In the present study, the lipid concentration in all liposome formulation were ∼75 mg/mL, thought to be so viscous that it can remain in the nasal cavity for sufficient time to allow complete absorption of LNG. Increased bioavailabilities of LNG were observed for EPC/SG/LNG and EPC/SG/LNG/chitosan formulations via nasal route than for the oral route and EPC/Ch/LNG formulation via nasal route. The increased C_max and reduced T_max of EPC/SG/LNG were significant compared with oral formulation. LNG was quickly absorbed into the systemic circulation and exhibited a rapid onset of action by nasal route. These changes were due to that the SG can promote drugs absorption. It has been reported that SG promotes insulin absorption and enhances the bioavailability of verapamil following nasal administration (Maitani et al. 2000). A possible explanation for SG to promote drug absorption was that it affects both paracellular pathway and transcellular pathways caused by perturbation of lipids (Maitani et al. 2000).

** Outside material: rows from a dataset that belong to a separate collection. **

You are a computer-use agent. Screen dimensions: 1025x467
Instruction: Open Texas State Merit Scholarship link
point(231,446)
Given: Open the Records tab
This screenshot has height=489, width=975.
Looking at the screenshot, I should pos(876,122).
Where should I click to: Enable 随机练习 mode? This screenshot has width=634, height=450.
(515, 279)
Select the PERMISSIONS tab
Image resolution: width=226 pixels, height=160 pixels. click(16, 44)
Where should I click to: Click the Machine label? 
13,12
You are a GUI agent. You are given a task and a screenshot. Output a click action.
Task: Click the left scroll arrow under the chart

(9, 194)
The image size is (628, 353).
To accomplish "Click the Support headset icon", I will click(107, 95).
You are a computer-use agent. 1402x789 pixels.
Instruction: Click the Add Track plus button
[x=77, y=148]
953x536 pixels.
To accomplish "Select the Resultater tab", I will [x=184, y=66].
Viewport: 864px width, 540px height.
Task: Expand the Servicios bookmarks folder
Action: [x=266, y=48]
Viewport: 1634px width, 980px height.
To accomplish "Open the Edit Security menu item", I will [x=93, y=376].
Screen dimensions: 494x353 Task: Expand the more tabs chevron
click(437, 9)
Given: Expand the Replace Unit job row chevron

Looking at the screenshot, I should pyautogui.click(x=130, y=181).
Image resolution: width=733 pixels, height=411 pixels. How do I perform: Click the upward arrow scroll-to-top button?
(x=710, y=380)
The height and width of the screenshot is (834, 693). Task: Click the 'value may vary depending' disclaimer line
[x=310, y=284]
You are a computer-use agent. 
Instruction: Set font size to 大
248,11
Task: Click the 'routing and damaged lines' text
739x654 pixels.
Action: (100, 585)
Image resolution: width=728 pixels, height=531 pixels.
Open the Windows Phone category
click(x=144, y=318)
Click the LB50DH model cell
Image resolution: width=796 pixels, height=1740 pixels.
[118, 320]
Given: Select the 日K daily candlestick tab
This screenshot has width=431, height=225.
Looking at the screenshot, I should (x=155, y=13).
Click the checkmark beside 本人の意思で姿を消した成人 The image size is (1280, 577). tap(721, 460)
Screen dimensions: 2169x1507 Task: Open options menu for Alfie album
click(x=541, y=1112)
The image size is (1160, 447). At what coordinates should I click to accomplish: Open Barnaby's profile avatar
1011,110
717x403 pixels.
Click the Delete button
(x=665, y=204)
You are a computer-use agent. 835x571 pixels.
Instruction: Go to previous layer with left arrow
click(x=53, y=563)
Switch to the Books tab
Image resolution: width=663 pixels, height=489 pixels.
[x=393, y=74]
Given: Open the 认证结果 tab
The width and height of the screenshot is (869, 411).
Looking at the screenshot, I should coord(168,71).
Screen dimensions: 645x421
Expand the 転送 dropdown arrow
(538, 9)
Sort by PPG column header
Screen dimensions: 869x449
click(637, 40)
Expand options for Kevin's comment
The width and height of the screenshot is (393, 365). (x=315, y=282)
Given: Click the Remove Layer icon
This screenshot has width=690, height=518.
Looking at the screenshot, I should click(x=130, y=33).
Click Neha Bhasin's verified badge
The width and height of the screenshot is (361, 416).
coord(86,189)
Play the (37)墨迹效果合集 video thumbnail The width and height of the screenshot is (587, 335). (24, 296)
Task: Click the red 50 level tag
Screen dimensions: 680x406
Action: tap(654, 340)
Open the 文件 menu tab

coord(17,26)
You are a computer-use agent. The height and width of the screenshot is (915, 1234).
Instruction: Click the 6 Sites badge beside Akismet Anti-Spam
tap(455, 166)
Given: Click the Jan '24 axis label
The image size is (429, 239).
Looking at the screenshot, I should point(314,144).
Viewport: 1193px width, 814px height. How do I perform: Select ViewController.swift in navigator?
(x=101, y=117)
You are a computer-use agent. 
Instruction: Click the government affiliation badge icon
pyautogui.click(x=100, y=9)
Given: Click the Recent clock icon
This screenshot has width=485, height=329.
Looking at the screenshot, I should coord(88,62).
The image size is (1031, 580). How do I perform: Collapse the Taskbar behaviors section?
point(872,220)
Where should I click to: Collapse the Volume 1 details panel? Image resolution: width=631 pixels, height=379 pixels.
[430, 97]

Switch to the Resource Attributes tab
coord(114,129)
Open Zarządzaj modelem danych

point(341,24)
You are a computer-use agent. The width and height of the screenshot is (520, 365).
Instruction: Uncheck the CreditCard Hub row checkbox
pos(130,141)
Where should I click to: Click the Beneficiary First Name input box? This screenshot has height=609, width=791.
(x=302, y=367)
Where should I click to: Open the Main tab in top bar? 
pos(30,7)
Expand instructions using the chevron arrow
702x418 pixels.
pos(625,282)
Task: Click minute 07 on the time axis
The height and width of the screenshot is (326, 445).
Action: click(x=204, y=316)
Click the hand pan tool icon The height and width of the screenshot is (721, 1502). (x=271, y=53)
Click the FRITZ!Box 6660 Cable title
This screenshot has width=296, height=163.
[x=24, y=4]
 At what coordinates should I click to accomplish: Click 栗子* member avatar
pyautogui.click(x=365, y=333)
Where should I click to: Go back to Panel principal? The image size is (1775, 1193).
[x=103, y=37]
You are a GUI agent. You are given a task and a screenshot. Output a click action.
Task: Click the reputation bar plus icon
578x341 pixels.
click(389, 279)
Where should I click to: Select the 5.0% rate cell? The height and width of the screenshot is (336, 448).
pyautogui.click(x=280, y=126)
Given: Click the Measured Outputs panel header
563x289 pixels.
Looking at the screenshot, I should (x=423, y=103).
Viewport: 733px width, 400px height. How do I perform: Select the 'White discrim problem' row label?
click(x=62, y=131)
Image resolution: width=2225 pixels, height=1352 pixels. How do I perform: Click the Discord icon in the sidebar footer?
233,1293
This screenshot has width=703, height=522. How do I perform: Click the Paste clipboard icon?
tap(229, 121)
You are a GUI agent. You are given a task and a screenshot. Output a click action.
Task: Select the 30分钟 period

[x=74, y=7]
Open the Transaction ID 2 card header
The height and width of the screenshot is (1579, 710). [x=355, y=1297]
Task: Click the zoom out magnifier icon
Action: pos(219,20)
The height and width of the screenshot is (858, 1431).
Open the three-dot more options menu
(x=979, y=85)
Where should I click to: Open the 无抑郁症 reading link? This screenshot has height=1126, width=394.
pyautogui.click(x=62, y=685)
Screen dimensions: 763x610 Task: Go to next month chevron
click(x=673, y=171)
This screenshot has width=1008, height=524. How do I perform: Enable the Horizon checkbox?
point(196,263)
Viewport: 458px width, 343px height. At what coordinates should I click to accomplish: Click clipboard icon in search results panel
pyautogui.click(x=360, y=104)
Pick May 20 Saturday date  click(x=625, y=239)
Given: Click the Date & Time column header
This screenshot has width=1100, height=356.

Chitosan has been shown to have mucoadhesive properties because of its viscosity and interaction of the positively charged amino group with the negatively charged sites on the mucosa surface (Artursson et al. 1994; Luessen et al. 1996). EPC/SG/LNG/chitosan significantly sustained the release and absorption of LNG when compared with EPC/SG/LNG. The fast-released LNG from EPC/SG/LNG has to traverse the viscous and hydrophilic chitosan gel to reach the nasal mucosa before absorption takes place. Although the T_max was significantly increased to 2.02 hr compared with 1.00 hr of EPC/SG/LNG, there was no significant difference with 1.89 hr of LNG suspension given orally. Furthermore, the T_1/2 was increased to 4.48 hr for the EPC/SG/LNG/chitosan, suggesting that chitosan could retain LNG in the nasal cavity for longer contact time for LNG transport across the nasal mucosa.

The pharmacodynamic study showed that both administration routes were effective for emergency contraception and prevent a high percentage of pregnancies when used within a few days after coitus.

CONCLUSION

Nasal administration of liposome formulations of LNG were developed and evaluated for their pharmacokinetic and pharmacodynamic efficacy. EPC/SG/LNG via nasal route can increase the bioavailability of LNG when compared with LNG suspension by oral route. EPC/SG/LNG turned out to facilitate LNG absorption greatly via the nasal route and may provide rapid onset of action of LNG for emergency contraception. Chitosan could retain LNG in the nasal cavity for longer contact time. Therefore, EPC/SG/LNG/chitosan via nasal route may serve as a sustained-release LNG delivery system with a rapid onset of action for emergent contraception.

We are very thankful to Prof. Liu Bin (Department of Histology & Embryology, School of Basic Medical Sciences, Peking University) for his guidance in the pharmacodynamic study of LNG.